▶ _SELECTED EXTRACT_:

+ + + +

Walston et al. (2016). A preliminary assessment of avian mortality at utility-scale solar energy facilities in the United States.

• Goal: contextualize avian mortality relative to other forms of avian mortality at a regional (southern CA) and national scale
• Results:
  • at both spatial scales, avian mortalities at solar arrays were consistently lower than other human activities (but possibly because solar less prevalent than, say, wind)
• Conclusion:
  • “Moving forward, several data needs and recommendations can be made to improve understanding of avian fatality issues at USSE facilities:
    • 1 There is a basic need to better understand the causal factors that contribute to fatalities, such as siting considerations, the potential for avian attraction to USSE facilities (e.g., the“lake effect” hypothesis), and project design (e.g., whether evaporative cooling ponds are used).
    • 2 There is a need for more standardized, consistent, and science-based avian monitoring protocols to improve comparability of the data being collected. Standardized monitoring methodologies will improve the scientific certainty of conclusions about avian mortality.
    • 3 As efforts get under way to improve the quality of avian mortality data collected from USSE facilities, researchers should focus on (a) uncertainties related to avian risks; (b) population-level impacts to migratory birds; (c) development of more effective inventory and monitoring techniques; and (d) developing appropriate and cost-effective mitigation measures and best management practices to reduce mortality risk.”
• Methods: Literature review
  • had great information on how to calculate mortality based on field data
• Notes:
  • good info in introduction about types of mortality and influences on mortality

Young et al. (2025). Impacts of Solar Energy Development On Breeding Birds in Desert Grasslands In South Central New Mexico.

• Environmental Management, 75(4), 883–895.

+ + + +

▶ _DATA_:

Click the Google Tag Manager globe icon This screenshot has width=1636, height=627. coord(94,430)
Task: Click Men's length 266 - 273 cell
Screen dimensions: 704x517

+ + + +

▶ _WHAT YOU SHOULD DO_: Return the reading notes on bird mortality at solar energy facilities, shown above the material, word for word and in full.

▶ _ANSWER_:
Walston et al. (2016). A preliminary assessment of avian mortality at utility-scale solar energy facilities in the United States.

• Goal: contextualize avian mortality relative to other forms of avian mortality at a regional (southern CA) and national scale
• Results:
  • at both spatial scales, avian mortalities at solar arrays were consistently lower than other human activities (but possibly because solar less prevalent than, say, wind)
• Conclusion:
  • “Moving forward, several data needs and recommendations can be made to improve understanding of avian fatality issues at USSE facilities:
    • 1 There is a basic need to better understand the causal factors that contribute to fatalities, such as siting considerations, the potential for avian attraction to USSE facilities (e.g., the“lake effect” hypothesis), and project design (e.g., whether evaporative cooling ponds are used).
    • 2 There is a need for more standardized, consistent, and science-based avian monitoring protocols to improve comparability of the data being collected. Standardized monitoring methodologies will improve the scientific certainty of conclusions about avian mortality.
    • 3 As efforts get under way to improve the quality of avian mortality data collected from USSE facilities, researchers should focus on (a) uncertainties related to avian risks; (b) population-level impacts to migratory birds; (c) development of more effective inventory and monitoring techniques; and (d) developing appropriate and cost-effective mitigation measures and best management practices to reduce mortality risk.”
• Methods: Literature review
  • had great information on how to calculate mortality based on field data
• Notes:
  • good info in introduction about types of mortality and influences on mortality

Young et al. (2025). Impacts of Solar Energy Development On Breeding Birds in Desert Grasslands In South Central New Mexico.

• Environmental Management, 75(4), 883–895.